Chapter 5 : Aftermath
Katherine’s death at nine o’clock that morning, Tuesday 27th January 1568, brought to a close the tragic love story of the Queen’s principle English rival. Katherine was only 28. Elizabeth put on a show of grief, as expected at the death of a relative, but it was judged an unconvincing performance.
‘She was afraid of her’, the Spanish ambassador noted.
Katherine was to be buried in a little chapel near the house where she died, in Yoxford, Suffolk. Ned was freed two years later in 1571, still hoping their elder son, Lord Beauchamp, would one day be King.
When Beauchamp was 19 he fell in love in the same house as his parents had first begun their romance – but with a gentlewoman not considered grand enough to be a future Queen Consort. Elizabeth, delighted, gave the marriage her blessing knowing it would destroy the boy’s chances for the Crown.
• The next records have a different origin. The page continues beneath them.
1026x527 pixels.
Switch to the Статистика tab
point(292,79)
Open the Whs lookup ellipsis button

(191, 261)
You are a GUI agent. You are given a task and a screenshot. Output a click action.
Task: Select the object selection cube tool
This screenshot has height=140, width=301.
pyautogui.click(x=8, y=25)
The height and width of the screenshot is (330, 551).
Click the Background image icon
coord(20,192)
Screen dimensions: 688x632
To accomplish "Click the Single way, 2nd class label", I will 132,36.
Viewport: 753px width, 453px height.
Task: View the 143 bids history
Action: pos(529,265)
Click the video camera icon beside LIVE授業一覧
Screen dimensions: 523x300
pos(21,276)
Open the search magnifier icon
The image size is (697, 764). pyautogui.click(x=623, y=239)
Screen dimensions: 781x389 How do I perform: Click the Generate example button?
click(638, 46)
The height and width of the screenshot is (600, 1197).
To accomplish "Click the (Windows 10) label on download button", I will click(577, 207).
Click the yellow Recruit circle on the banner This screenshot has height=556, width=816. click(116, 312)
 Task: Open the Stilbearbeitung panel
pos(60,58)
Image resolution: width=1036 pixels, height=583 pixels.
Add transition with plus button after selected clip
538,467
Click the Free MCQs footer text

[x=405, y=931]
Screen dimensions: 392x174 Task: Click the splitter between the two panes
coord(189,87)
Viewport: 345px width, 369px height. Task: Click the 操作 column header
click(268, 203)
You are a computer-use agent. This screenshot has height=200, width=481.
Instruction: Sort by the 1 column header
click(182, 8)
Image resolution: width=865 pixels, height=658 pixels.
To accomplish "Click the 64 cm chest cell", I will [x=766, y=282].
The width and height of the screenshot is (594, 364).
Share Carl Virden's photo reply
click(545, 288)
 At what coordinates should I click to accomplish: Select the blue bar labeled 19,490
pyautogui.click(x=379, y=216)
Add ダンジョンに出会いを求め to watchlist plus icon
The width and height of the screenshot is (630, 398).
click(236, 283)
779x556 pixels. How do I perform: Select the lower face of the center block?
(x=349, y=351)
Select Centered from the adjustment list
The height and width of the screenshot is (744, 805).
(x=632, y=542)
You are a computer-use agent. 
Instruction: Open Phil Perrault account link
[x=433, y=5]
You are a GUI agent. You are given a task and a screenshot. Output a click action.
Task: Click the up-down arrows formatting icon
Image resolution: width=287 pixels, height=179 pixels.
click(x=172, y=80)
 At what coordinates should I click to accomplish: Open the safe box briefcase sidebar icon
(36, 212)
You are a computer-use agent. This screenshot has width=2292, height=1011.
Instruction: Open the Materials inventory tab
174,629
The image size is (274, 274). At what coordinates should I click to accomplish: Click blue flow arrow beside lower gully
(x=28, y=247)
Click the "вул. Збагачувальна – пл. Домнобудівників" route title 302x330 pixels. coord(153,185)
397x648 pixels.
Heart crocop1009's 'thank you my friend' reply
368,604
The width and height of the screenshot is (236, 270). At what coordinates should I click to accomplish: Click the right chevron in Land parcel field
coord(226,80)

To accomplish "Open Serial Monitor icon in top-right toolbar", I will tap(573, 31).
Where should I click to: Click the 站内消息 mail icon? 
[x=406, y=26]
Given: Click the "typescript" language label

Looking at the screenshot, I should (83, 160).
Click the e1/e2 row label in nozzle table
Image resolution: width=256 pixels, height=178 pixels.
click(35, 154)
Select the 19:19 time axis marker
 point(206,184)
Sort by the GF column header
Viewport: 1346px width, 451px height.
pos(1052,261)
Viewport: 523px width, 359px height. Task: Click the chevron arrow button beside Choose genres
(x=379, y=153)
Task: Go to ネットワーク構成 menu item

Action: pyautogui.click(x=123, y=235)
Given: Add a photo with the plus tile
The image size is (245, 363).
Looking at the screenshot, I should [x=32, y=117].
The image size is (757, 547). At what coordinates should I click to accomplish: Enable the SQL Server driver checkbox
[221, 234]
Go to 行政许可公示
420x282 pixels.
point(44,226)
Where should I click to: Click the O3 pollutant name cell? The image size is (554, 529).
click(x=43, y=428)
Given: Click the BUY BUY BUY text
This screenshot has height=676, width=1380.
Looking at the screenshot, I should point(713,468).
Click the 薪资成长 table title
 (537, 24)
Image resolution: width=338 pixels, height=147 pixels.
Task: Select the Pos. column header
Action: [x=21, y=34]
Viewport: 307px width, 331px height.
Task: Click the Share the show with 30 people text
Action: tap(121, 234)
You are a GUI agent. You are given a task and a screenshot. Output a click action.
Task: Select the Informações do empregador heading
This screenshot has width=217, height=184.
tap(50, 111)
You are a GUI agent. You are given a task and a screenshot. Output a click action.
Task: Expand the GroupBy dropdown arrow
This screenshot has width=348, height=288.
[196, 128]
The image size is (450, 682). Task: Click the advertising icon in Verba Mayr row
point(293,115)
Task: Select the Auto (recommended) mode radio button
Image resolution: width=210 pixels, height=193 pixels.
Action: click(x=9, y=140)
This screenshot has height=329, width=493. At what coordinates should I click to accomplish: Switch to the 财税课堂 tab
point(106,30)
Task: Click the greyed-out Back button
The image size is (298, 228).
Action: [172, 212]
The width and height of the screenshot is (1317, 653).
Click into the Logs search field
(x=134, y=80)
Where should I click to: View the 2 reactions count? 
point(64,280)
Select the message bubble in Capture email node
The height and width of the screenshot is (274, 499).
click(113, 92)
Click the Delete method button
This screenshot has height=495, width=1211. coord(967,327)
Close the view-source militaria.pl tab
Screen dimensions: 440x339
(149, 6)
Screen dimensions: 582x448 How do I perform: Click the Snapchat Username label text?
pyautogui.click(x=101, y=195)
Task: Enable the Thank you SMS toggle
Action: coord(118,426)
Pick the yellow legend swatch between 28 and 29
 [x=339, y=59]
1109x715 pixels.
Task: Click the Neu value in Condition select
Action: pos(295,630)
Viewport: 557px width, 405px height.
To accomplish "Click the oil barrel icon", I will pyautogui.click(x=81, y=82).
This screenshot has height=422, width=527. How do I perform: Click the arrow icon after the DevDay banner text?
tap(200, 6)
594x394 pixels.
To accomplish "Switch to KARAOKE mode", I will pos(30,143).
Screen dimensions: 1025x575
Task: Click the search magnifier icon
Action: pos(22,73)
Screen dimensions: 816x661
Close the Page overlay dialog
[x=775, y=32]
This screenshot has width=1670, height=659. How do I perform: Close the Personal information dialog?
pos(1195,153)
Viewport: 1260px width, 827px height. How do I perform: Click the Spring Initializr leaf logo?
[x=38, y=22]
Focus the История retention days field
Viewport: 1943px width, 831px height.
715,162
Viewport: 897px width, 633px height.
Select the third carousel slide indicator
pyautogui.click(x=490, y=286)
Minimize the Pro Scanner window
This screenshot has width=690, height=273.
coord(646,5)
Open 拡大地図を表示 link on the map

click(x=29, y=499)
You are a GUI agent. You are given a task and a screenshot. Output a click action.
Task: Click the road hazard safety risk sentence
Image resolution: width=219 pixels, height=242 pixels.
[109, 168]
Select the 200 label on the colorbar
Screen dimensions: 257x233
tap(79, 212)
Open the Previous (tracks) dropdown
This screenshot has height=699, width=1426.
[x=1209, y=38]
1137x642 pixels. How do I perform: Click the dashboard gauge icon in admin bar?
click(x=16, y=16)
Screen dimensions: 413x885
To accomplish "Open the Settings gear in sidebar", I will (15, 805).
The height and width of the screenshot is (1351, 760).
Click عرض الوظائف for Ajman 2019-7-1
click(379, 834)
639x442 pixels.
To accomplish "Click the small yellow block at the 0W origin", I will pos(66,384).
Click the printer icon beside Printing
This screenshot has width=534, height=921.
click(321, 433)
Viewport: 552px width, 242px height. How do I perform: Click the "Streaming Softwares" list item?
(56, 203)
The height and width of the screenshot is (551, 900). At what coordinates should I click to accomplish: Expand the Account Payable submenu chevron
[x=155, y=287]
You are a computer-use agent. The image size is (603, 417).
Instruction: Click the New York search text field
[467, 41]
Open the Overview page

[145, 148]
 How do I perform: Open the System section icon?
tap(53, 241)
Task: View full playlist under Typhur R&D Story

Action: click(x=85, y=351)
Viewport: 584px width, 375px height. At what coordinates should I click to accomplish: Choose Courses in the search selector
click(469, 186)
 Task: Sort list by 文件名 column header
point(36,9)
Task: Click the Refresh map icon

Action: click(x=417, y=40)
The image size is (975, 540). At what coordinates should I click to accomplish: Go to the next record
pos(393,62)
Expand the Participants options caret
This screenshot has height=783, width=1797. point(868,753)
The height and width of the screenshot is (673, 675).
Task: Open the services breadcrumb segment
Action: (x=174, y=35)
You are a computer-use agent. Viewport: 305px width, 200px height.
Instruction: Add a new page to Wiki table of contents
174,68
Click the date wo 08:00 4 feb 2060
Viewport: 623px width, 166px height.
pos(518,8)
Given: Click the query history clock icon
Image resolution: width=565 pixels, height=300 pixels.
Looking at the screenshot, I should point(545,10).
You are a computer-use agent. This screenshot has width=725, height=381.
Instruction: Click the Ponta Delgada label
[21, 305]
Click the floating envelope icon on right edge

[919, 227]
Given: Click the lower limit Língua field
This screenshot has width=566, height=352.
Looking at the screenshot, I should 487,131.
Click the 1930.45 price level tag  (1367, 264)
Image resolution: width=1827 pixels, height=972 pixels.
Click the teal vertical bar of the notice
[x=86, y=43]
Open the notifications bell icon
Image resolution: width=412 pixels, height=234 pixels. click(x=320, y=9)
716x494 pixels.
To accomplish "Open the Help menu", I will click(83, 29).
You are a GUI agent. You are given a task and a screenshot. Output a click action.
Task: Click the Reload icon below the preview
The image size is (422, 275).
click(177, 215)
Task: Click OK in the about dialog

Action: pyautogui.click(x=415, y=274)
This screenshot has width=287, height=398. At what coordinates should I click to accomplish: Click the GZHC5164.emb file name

In 1603 James Stuart, the son of Mary Queen of Scots, succeeded Elizabeth to the throne. Ned lived long enough to see how unpopular James became. He died aged 84, over 50 years after Katherine. To King James’s anger, efforts were still being made to prove the validity of their marriage.
Ned and Katherine’s grandson, William Seymour, waited until Charles I became King in 1625 to disinter Katherine and bury her with her husband. They have a magnificent tomb in Salisbury Cathedral. The inscription, in Latin, describes
’Incomparable consorts/Who, experienced in the vicissitudes of changing fortune/At Length, in the concord that marked their lives,/ Here rest together’.
The star-crossed lovers, kept apart by Elizabeth for so long, were reunited at last.